La semana pasada, viajaba conmigo de copiloto un cámara por las calles de Madrid, y nos paró un policía municipal. El cámara llevaba para grabar un aparato que pesa doce kilos, y no se había puesto el cinturón, claro, así que le pusieron una multa, en una ciudad cuya velocidad media es de ¡13 kilómetros por hora!

En los aeropuertos, obligan a las mujeres a descalzarse en cuanto llevan un tacón algo grueso, según unas normas confusas y difusas, en las que te pueden detener por llevar o no una raqueta de tenis, según esté de humor el empleado.

No hace mucho, desde el Ministerio de Sanidad surgió la brillante tentación de prohibir los anuncios de una hamburguesa más grande, o sea, que a mi tío Bernabé , que me enseñó a comer torreznos, hoy le meterían en la cárcel. En la cárcel no, pero le pueden quitar la custodia a una madre por darle una merecida bofetada a su hijo.

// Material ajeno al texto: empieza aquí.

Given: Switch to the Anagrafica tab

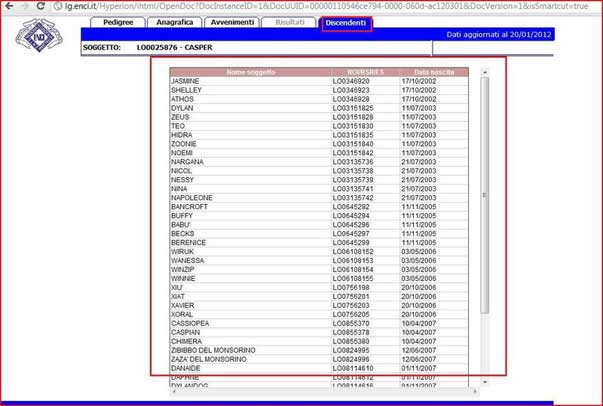Looking at the screenshot, I should tap(177, 22).
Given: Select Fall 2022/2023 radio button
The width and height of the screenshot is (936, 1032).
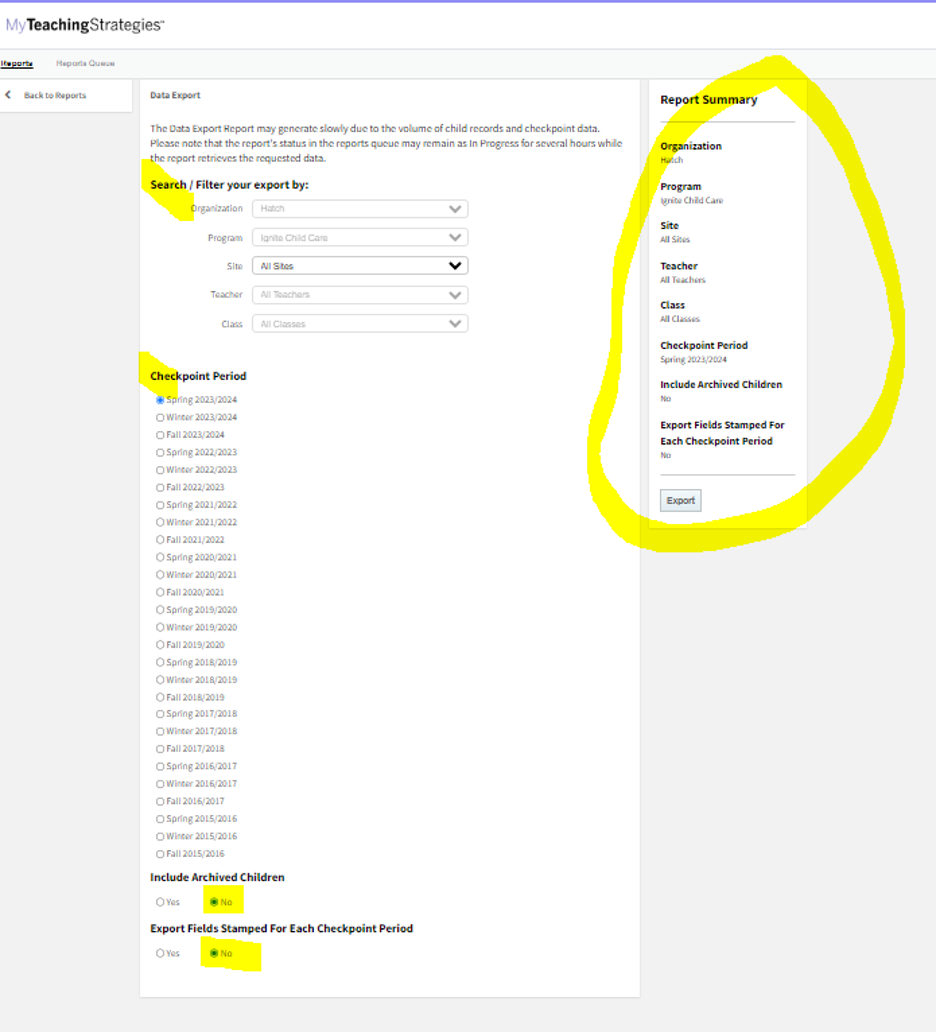Looking at the screenshot, I should [x=160, y=487].
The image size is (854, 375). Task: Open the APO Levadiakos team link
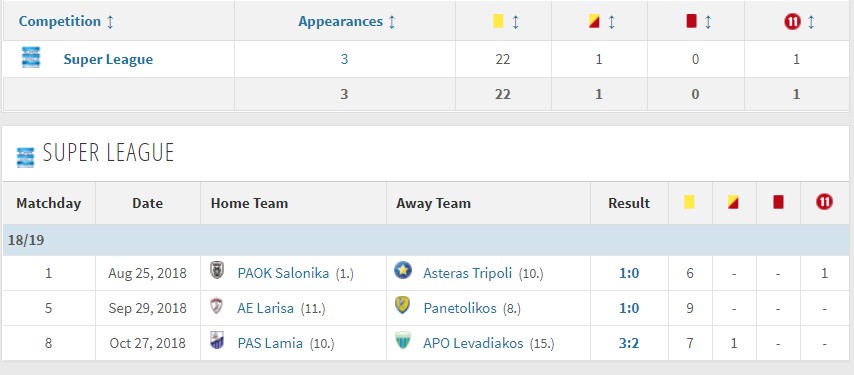[x=473, y=343]
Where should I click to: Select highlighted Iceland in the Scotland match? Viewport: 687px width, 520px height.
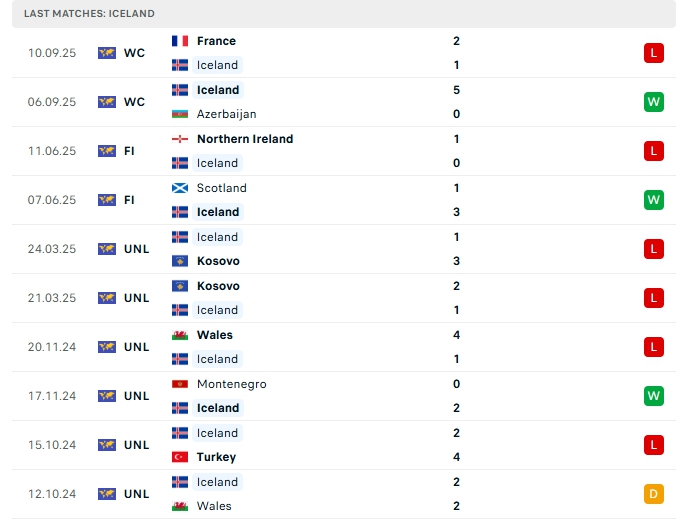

Lo que asombra no es la continuada intromisión en la libertad individual, porque todo el que tiene poder tiende a aumentarlo. Lo que produce alarma y recelo es la mansedumbre, la aborregada resignación con que nos arrodillamos sin una protesta ante este peligroso y progresivo paternalismo autoritario que se entromete en nuestro libre albedrío, bajo la bandera falsa de la seguridad colectiva.